A Data-Driven Framework for Grid Frequency Regulation Leveraging Aggregated Flexibility of Heterogeneous Resources Considering Network Delays

Abstract

The rise of large-scale renewables has exacerbated frequency instability, revealing the limits of conventional frequency regulation frameworks in controlling deviations and incentivising fast-acting units (FAUs). Although the mileage-based payment framework promotes FAUs’ participation in automatic generation control (AGC) services, efficient instruction dispatch (ID) across an increasing number of heterogeneous AGC units remains challenging. The existing mileage-based payment framework lacks validation under intermittent generation or generation outages scenarios. This work proposes a data-driven ID framework with a modified payment scheme, adding a penalty term for refining mileage calculation to handle intermittent generation or generation outages during AGC operation. The framework uses a multihead attention-based encoder–decoder model, where the encoder extracts latent features and the decoder predicts unit-specific instructions.

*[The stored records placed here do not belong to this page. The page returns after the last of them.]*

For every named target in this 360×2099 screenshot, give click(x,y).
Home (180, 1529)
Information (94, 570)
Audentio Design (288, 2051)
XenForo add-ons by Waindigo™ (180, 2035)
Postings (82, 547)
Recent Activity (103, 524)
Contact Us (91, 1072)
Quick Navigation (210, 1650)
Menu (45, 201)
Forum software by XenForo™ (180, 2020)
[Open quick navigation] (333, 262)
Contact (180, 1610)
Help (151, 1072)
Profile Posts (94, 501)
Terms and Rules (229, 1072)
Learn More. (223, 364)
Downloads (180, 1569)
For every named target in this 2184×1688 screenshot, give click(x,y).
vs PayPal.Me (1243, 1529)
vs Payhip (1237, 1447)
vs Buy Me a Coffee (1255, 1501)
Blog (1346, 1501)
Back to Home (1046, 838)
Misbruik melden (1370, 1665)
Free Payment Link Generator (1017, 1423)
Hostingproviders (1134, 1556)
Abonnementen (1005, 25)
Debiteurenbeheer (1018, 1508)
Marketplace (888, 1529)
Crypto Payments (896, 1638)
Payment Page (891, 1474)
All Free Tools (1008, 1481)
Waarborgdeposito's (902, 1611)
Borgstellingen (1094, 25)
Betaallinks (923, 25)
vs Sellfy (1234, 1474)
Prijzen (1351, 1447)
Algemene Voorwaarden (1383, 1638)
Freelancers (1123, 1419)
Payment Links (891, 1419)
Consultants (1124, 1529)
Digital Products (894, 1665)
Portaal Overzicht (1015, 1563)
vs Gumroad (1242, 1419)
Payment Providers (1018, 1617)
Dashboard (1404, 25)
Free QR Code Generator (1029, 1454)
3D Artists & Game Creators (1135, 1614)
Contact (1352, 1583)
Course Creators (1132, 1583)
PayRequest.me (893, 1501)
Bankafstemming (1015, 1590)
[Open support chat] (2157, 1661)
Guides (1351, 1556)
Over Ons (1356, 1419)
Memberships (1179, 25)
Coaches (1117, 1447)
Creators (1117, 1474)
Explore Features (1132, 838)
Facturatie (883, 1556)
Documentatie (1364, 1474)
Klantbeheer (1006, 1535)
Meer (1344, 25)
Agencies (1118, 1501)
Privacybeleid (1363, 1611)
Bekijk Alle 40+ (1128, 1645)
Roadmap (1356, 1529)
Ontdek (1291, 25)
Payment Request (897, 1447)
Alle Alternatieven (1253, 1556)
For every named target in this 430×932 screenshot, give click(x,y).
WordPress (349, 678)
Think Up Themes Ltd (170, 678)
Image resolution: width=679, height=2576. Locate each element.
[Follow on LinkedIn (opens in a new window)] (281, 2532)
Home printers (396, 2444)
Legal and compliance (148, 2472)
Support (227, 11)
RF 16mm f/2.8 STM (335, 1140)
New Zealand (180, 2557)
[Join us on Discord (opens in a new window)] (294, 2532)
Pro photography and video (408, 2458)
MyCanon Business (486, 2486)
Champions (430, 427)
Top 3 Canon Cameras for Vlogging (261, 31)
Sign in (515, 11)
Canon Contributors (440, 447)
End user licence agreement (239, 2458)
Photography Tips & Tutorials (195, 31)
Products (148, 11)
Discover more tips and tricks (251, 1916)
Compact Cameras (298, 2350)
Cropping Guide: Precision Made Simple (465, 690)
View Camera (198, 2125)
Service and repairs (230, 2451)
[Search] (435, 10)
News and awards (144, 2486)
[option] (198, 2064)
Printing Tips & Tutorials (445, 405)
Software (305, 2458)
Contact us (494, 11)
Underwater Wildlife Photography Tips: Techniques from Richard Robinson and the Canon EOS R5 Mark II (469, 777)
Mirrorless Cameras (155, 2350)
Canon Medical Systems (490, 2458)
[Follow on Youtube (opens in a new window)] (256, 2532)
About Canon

Attention mechanism improves accuracy by prioritising critical features, whereas L2 normalisation, dropout and k-fold cross-validation enhance models' robustness under unforeseen scenarios. The model aggregates the flexibility of multiple FAUs into a single entity, termed the FAU aggregator. Trained on a synthetic dataset generated from the evolutionary optimisation-based ID framework and validation on an interconnected system accounting for disturbance due to intermittent renewable energy sources' output, FAU variability and stochastic communication effects. The results demonstrate a reduction in both frequency deviation and area control error in comparison with other ID frameworks.